The Bean Trees - Barbara Kingsolver [88]
“She’ll do fine,” I said. “Remember, I’m used to cantankerous cars.”
“I know. You’ll do fine,” she said, but didn’t seem convinced.
After we had gotten in and fastened our seat belts, on Mattie’s orders, she leaned in the window and slipped something into my hand. It was money. Esperanza and Estevan were leaning out the windows on the other side, spelling out something—surely not an address—very slowly to the elderly woman, who was writing it down on the back of a window envelope.
“Where did this come from?” I asked Mattie quietly. “We can get by.”
“Take it, you thick-headed youngun. Not for your sake, for theirs.” She squeezed my hand over the money. “Poverty-stricken isn’t the safest way to go.”
“You didn’t answer my question.”
“It comes from people, Taylor, and let’s just leave it. Some folks are the heroes and take the risks, and other folks do what they can from behind the scenes.”
“Mattie, would you please shut up about heroes and prison and all.”
“I didn’t say prison.”
“Just stop it, okay? Estevan and Esperanza are my friends. And, even if they weren’t, I can’t see why I shouldn’t do this. If I saw somebody was going to get hit by a truck I’d push them out of the way. Wouldn’t anybody? It’s a sad day for us all if I’m being a hero here.”
She looked at me the way Mama would have.
“Stop it,” I said again. “You’re going to make me cry.” I started the engine and it turned over with an astonishing purr, like a lioness waking up from her nap. “This is the good life, cars that start by themselves,” I said.
“When I hired you, it was for fixing tires. Just fixing tires, do you understand that?”
“I know.”
“As long as you know.”
“I do.”
She reached in the window and gave me a hug, and I actually did start crying. She put kisses on her hand and reached across and put them on Esperanza’s and Estevan’s cheeks, and then Turtle’s.
“Bless your all’s hearts,” she said. “Take good care.”
“Be careful,” Lou Ann said.
Mattie and Lou Ann and the others stood in the early-morning light holding kids and waving. It could have been the most ordinary family picture, except for the backdrop of whitewall tires. Esperanza and Turtle waved until they were out of sight. I kept blinking my eyelids like windshield wipers, trying to keep a clear view of the road.

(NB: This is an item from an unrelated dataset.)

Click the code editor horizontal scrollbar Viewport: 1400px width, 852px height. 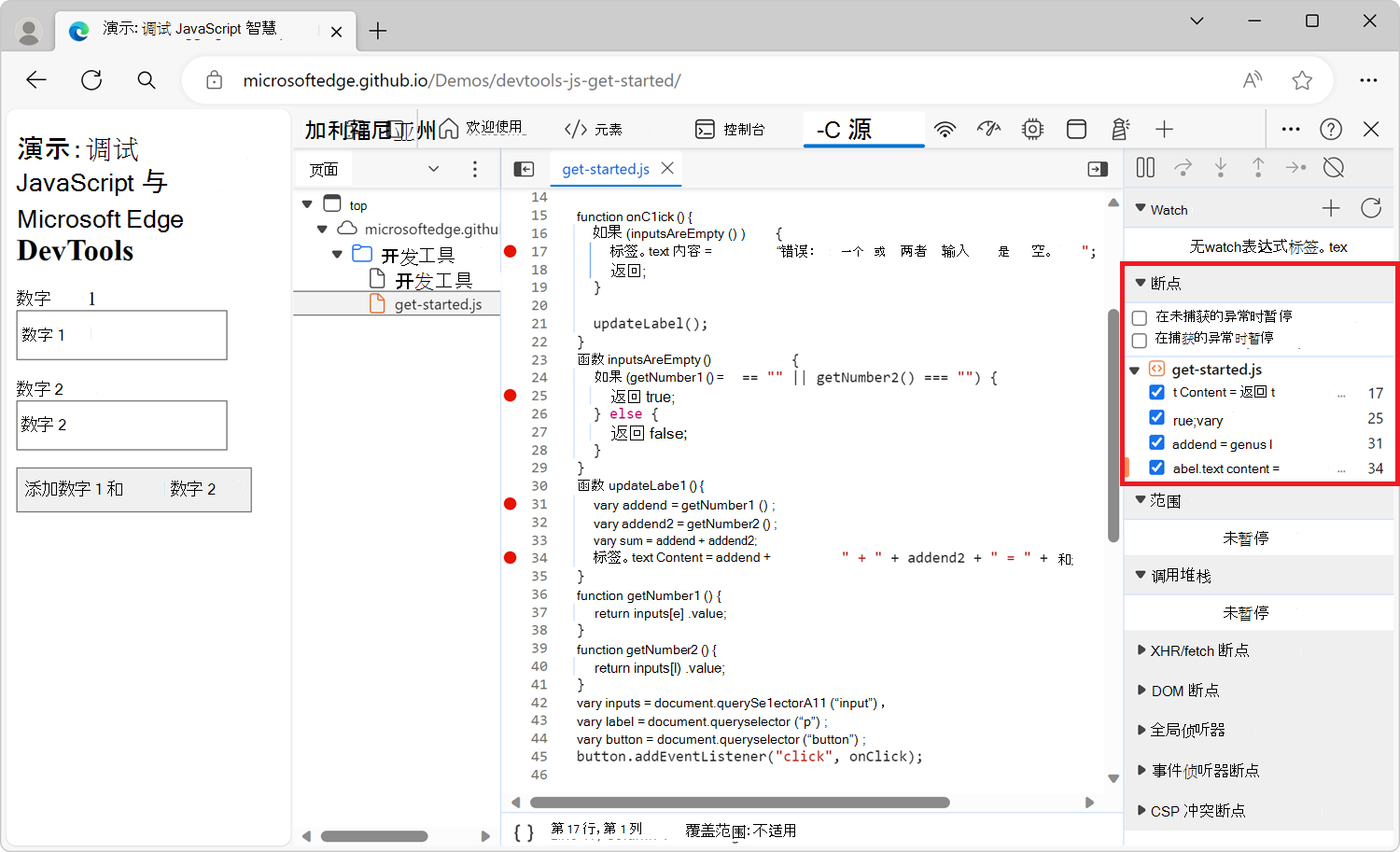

On Mattie’s advice we took one of the city roads out of town, and would join up with the freeway just south of the city limits.
Outside of town we passed a run-over blackbird in the road, flattened on the center line. As the cars and trucks rolled by, the gusts of wind caused one stiff wing to flap up and down in a pitiful little flagging-down gesture. My instinct was to step on the brakes, but of course there was no earthly reason to stop for a dead bird.
FOURTEEN
Guardian Saints
We were stopped by Immigration about a hundred miles this side of the New Mexico border. Mattie had warned me of this possibility and we had all prepared for it as best we could. Esperanza and Estevan were dressed about as American as you could get without looking plain obnoxious: he had on jeans and an alligator shirt donated from some church on the east side where people gave away stuff that was entirely a cut above New To You. Esperanza was wearing purple culottes, a yellow T-shirt, and sunglasses with pink frames. She sat in the back seat with Turtle. Her long hair was loose, not braided, and as we sped down the highway it whipped around her shoulders and out the window, putting on a brave show of freedom that had nothing to do with Esperanza’s life. Twice I asked if it was too much wind on her, and each time she shook her head no.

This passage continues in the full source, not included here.